Expected to set the pace for the entire pension industry will be a national pension conference in November, where all stakeholders will craft a policy document.



Currently the social security regulatory authority is on the move to finalize a policy that includes introduction of a universal pension scheme whereby such a scheme is working in countries like as Kenya, Botswana and South Africa where the state offers pension for all its citizens, funded by tax payers. The main concept here is to have a basic scheme, which should provide pension to all citizens who attain the age of 6o years, to be paid by the tax payers.

 
It is high time now for SSRA to focus on setting up at least four pillars to ensure all citizens have a reasonable and sustainable standard of living upon retirement though the majority of population is lack a saving culture. Four pillars must be constructed by SSRA, to ensure this objective is achieved.

 
The first pillar will be a universal pension scheme, a basic safety net that will cover all Tanzanians by citizenship attaining the age of 60 years and above.
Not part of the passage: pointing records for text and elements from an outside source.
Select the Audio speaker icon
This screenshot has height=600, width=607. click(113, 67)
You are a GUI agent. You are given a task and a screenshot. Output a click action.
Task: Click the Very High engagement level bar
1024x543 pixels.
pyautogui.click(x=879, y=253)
The second pillar, already in place, are the National Social Security Fund (NSSF), Public Service Pension Fund (PSPF), Parastatals Pensions Fund (PPF), Local Authority Pensions Fund (LAPF), National Health Insurance Fund (NHIF) and Government Employees Provident Fund (GEPF) a provident fund, where both employers and employees make statutory contributions .These are mandatory social security institutions that are operating under the social insurance principles in accordance with minimum acceptable standards and benchmarks. The third is the promotion of more pension schemes, where both employers and employees contribute.


And the last pillar is the individual pension scheme plan, where an individual contributes to compliment benefits. Supplementary Schemes under SSRA Act No 8 of 2008 means voluntary schemes that can be chosen by the insured members themselves to compliment benefits of any of those mandatory schemes at least to  cater for different social services like health, pensions and other types of insurance over and above those provided by mandatory and social assistance programmes. These schemes shall be run by employers, private companies, professional bodies and community-based organisations (CBOs).
When all these four pillars shall be in place, any Tanzanian will be able to have a reasonable and sustainable level of living upon retirement as and this should be the main vision of SSRA.

t is up to the SSRA to ensure that it joins hands together with its all social partner organizations in pushing for a policy document that should realise this objective, including making it compulsory for one to contribute to a pension scheme. Group of people who should be targeted should be the people who are in informal sector, which comprises more than 94 per cent of the country’s workforce. The existing mandatory social security schemes currently cover only 6 percent of the labour force estimated at 16.0 million.


Presently, there is none of companies running individual pension schemes in the country that could target to provide their services and products for people in the informal employment.